🛠️ I build high-reliability infrastructure for AI systems, focusing on the hardest engineering challenges: low-latency media transport, inference observability, distributed storage, and structured reasoning pipelines.
My work sits at the intersection of Site Reliability Engineering (SRE) and ML Systems. I prioritize observability over black-box monitoring, correctness over convenience, and performance over abstraction.
These projects demonstrate specific skills for scaling AI:
- Reliability: Monitoring the "token path" and GPU behavior.
- Networking: Building real-time media infrastructure (WebRTC/SFU).
- Storage: Engineering database internals from scratch.
- Data: Structuring knowledge for complex reasoning.
Knowledge Graph Construction Engine (Knowledge Innovation)
Standard RAG struggles with multi-hop reasoning. This backend system ingests unstructured documents and autonomously builds a Knowledge Graph inside Postgres to capture relationships between entities.
- Extraction: Uses an LLM to extract entities and relations (
Server A→ depends_on →Database B) from raw text. - Storage: Utilizes Recursive CTEs in Postgres to traverse the graph efficiently without a separate graph DB.
- Querying: An API that answers questions like "If Node X goes down, what features are impacted?" by traversing the graph structure.
Tech Stack: Python (FastAPI) Postgres Recursive CTEs Pydantic
Reliable framework for autonomous operations (Knowledge Innovation)
Internal operations (support, integrity) are often manual and brittle. This platform uses a state-machine-driven approach to orchestrate AI agents for robust task execution.
- Architecture: Specialized agents (
Classifier,ToolRunner,Escalator) managed by a central Orchestrator. - Safety: Every agent "thought" and "action" is logged to Postgres for compliance and debugging.
- Tooling: Agents can safely execute backend functions (e.g.,
refund_user,reset_api_key) via a defined interface.
Tech Stack: Python Celery LangChain Postgres
Observability stack for LLM inference (AI Reliability)
Standard web metrics (CPU/RAM) fail for LLMs. This project provides a dedicated monitoring dashboard for the "token path"—the lifecycle of a prompt from request to final token generation.

▶ **Information supplied**
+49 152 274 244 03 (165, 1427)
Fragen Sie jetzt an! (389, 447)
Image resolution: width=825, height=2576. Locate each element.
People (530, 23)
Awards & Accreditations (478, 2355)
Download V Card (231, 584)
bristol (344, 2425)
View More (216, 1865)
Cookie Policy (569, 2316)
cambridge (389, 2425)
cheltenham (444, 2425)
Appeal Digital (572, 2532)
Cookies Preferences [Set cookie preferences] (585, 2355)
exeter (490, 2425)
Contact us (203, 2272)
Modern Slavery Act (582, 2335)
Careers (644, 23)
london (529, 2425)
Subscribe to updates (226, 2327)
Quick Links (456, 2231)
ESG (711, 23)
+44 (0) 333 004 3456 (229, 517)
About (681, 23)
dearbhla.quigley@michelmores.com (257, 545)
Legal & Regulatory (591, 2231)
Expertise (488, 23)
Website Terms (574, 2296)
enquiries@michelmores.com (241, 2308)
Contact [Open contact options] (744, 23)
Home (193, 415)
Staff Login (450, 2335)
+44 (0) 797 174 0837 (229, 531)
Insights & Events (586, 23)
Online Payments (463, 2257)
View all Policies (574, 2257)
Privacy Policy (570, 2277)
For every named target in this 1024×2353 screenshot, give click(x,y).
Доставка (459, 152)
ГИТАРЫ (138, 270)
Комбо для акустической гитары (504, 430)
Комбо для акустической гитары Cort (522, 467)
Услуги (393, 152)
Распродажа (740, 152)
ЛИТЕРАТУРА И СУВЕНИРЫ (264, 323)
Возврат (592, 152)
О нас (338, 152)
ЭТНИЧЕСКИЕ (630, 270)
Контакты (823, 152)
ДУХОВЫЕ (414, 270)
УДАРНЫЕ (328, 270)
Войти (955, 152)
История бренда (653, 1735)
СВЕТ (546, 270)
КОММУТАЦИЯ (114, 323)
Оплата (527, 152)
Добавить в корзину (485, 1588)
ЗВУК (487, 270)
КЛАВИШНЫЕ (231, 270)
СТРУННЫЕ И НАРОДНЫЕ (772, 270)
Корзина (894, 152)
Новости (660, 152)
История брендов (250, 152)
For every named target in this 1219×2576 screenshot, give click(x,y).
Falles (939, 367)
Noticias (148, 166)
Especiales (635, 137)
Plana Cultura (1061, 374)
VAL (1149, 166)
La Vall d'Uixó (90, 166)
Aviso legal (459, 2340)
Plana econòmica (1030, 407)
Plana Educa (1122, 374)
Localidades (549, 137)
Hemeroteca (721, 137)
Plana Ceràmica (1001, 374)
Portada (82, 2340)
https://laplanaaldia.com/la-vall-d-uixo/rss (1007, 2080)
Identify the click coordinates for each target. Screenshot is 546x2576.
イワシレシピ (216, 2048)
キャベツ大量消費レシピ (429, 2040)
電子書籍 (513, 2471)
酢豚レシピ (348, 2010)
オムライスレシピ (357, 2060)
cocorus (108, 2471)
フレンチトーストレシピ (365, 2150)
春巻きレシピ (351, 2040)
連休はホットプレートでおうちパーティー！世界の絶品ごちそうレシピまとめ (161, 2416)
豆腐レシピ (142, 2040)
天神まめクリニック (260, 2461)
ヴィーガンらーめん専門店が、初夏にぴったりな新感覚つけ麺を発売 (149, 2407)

▶ **Goal of the exercise**
Please quote the portfolio text above from "These projects demonstrate" up to and including "separate graph DB.".

▶ **Output of the exercise**
These projects demonstrate specific skills for scaling AI:
- Reliability: Monitoring the "token path" and GPU behavior.
- Networking: Building real-time media infrastructure (WebRTC/SFU).
- Storage: Engineering database internals from scratch.
- Data: Structuring knowledge for complex reasoning.
Knowledge Graph Construction Engine (Knowledge Innovation)
Standard RAG struggles with multi-hop reasoning. This backend system ingests unstructured documents and autonomously builds a Knowledge Graph inside Postgres to capture relationships between entities.
- Extraction: Uses an LLM to extract entities and relations (
Server A→ depends_on →Database B) from raw text. - Storage: Utilizes Recursive CTEs in Postgres to traverse the graph efficiently without a separate graph DB.